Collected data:
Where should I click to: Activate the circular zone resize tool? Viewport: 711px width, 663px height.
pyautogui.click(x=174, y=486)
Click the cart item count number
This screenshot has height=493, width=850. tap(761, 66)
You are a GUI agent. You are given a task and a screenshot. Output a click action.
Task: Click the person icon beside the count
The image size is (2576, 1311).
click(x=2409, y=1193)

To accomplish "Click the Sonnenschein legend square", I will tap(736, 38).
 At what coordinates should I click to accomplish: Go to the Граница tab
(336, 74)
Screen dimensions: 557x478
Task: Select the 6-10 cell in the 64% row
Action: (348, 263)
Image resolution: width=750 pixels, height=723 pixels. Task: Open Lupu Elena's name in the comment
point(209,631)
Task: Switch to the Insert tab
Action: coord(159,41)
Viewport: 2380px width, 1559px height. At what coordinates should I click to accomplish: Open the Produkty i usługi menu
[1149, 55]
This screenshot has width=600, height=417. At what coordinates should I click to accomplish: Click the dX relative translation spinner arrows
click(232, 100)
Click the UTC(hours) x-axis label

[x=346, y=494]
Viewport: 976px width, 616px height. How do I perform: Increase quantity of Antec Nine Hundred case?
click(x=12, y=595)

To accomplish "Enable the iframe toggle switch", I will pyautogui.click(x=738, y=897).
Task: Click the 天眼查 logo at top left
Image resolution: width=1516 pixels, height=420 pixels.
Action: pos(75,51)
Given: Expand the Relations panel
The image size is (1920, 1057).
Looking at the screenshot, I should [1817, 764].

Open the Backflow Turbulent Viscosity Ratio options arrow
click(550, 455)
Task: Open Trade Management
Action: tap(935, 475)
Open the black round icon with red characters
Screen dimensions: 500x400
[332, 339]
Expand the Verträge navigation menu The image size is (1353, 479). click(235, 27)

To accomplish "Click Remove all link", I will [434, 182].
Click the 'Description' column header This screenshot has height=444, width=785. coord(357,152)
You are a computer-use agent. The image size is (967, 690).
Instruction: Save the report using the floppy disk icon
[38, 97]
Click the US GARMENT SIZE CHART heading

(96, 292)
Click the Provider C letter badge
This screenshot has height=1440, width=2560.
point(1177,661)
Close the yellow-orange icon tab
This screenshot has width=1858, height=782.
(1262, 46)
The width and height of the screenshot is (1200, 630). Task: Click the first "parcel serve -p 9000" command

**Instructions for the task**
Exact retyping of all the entries is required.

**Exercise response**
Where should I click to: Activate the circular zone resize tool? Viewport: 711px width, 663px height.
pyautogui.click(x=174, y=486)
Click the cart item count number
This screenshot has height=493, width=850. tap(761, 66)
You are a GUI agent. You are given a task and a screenshot. Output a click action.
Task: Click the person icon beside the count
The image size is (2576, 1311).
click(x=2409, y=1193)

To accomplish "Click the Sonnenschein legend square", I will tap(736, 38).
 At what coordinates should I click to accomplish: Go to the Граница tab
(336, 74)
Screen dimensions: 557x478
Task: Select the 6-10 cell in the 64% row
Action: (348, 263)
Image resolution: width=750 pixels, height=723 pixels. Task: Open Lupu Elena's name in the comment
point(209,631)
Task: Switch to the Insert tab
Action: coord(159,41)
Viewport: 2380px width, 1559px height. At what coordinates should I click to accomplish: Open the Produkty i usługi menu
[1149, 55]
This screenshot has width=600, height=417. At what coordinates should I click to accomplish: Click the dX relative translation spinner arrows
click(232, 100)
Click the UTC(hours) x-axis label

[x=346, y=494]
Viewport: 976px width, 616px height. How do I perform: Increase quantity of Antec Nine Hundred case?
click(x=12, y=595)

To accomplish "Enable the iframe toggle switch", I will pyautogui.click(x=738, y=897).
Task: Click the 天眼查 logo at top left
Image resolution: width=1516 pixels, height=420 pixels.
Action: pos(75,51)
Given: Expand the Relations panel
The image size is (1920, 1057).
Looking at the screenshot, I should [1817, 764].

Open the Backflow Turbulent Viscosity Ratio options arrow
click(550, 455)
Task: Open Trade Management
Action: tap(935, 475)
Open the black round icon with red characters
Screen dimensions: 500x400
[332, 339]
Expand the Verträge navigation menu The image size is (1353, 479). click(235, 27)

To accomplish "Click Remove all link", I will [434, 182].
Click the 'Description' column header This screenshot has height=444, width=785. coord(357,152)
You are a computer-use agent. The image size is (967, 690).
Instruction: Save the report using the floppy disk icon
[38, 97]
Click the US GARMENT SIZE CHART heading

(96, 292)
Click the Provider C letter badge
This screenshot has height=1440, width=2560.
point(1177,661)
Close the yellow-orange icon tab
This screenshot has width=1858, height=782.
(1262, 46)
The width and height of the screenshot is (1200, 630). Task: Click the first "parcel serve -p 9000" command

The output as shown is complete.